Реакцией США стала организация настоящей финансовой блокады СССР. Например, сообщение корреспондента «Чикаго дейли ньюс» о том, что в Берлине ведутся переговоры о кредите для СССР в 40 млн. долларов для постройки металлургических заводов и что американские банкиры Диллон и Рид, вероятно примут в нем участие, вызвало заявление представителя госдепартамента о том, что он не допустит амеручастия[828]. Другой пример связан с Буллитом. В середине 1930-х он узнал, что Франция и СССР договорились о займе в миллиард франков. Американский посол приложил все свои силы, для того, что бы расстроить сделку. Он убеждал французов: «Россия никогда не вернет этого займа»[829]. Сделка была сорвана.

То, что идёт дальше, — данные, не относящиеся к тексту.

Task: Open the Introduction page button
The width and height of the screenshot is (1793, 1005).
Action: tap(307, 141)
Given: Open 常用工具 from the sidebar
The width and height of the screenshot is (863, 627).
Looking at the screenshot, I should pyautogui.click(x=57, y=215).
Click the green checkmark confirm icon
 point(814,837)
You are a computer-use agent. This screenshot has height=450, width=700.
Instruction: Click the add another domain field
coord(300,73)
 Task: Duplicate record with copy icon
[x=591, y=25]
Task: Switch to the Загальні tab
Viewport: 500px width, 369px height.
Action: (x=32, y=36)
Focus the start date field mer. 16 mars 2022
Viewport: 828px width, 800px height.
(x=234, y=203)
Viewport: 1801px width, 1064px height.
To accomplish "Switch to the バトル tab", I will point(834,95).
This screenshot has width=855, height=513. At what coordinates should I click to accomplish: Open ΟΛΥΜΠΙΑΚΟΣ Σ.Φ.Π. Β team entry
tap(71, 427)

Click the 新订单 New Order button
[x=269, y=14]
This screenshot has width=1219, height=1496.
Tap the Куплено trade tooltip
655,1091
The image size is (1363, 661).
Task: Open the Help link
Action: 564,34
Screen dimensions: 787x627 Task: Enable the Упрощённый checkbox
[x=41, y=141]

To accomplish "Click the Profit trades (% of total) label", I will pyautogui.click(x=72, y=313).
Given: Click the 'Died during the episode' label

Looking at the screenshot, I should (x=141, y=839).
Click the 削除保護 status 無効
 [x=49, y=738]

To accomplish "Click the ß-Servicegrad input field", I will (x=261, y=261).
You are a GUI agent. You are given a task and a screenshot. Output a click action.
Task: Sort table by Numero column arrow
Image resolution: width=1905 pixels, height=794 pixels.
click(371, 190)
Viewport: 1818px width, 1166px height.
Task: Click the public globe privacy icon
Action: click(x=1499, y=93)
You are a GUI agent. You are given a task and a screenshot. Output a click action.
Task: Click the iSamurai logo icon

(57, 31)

Провал кредитных соглашений сыграл свою роль и в отношениях с Германией. В феврале 1935 г. президент Рейхсбанка Шахт говорил торгпреду СССР в Германии Канделаки: «ваши неудачи с кредитами во Франции и Америке не могли не сказаться на вашем положении здесь. Благодарите Рузвельта и Эррио или проклинайте их — дело ваше. А мы теперь видим, что получить кредиты вы можете только у нас. Мы их дадим вам, но условия будут, простите, более жесткими»[830].
В этих условиях, полпред СССР в США Трояновский постоянно указывал на необходимость удовлетворения в том или ином виде требований Вашингтона: «Мне кажется, — писал в 1935 г. он в Москву, — что нам важно сохранить дружеские отношения с американцами и с точки зрения влияния этих отношений на международную обстановку, и с точки зрения использования американских возможностей для обороны в войне, которая нам по видимому, в ближайшем будущем будет навязана, и с точки зрения использования передовой американской техники для нашего народного хозяйства…»[831].
«Мы достигли такой степени экономического и технического развития, — пояснял Трояновский, — при котором только Соединенные Штаты могут помочь нам в дальнейшем движении вперед… Надо признать, что Европа имеет по сравнению с Америкой кустарную организацию…»[832].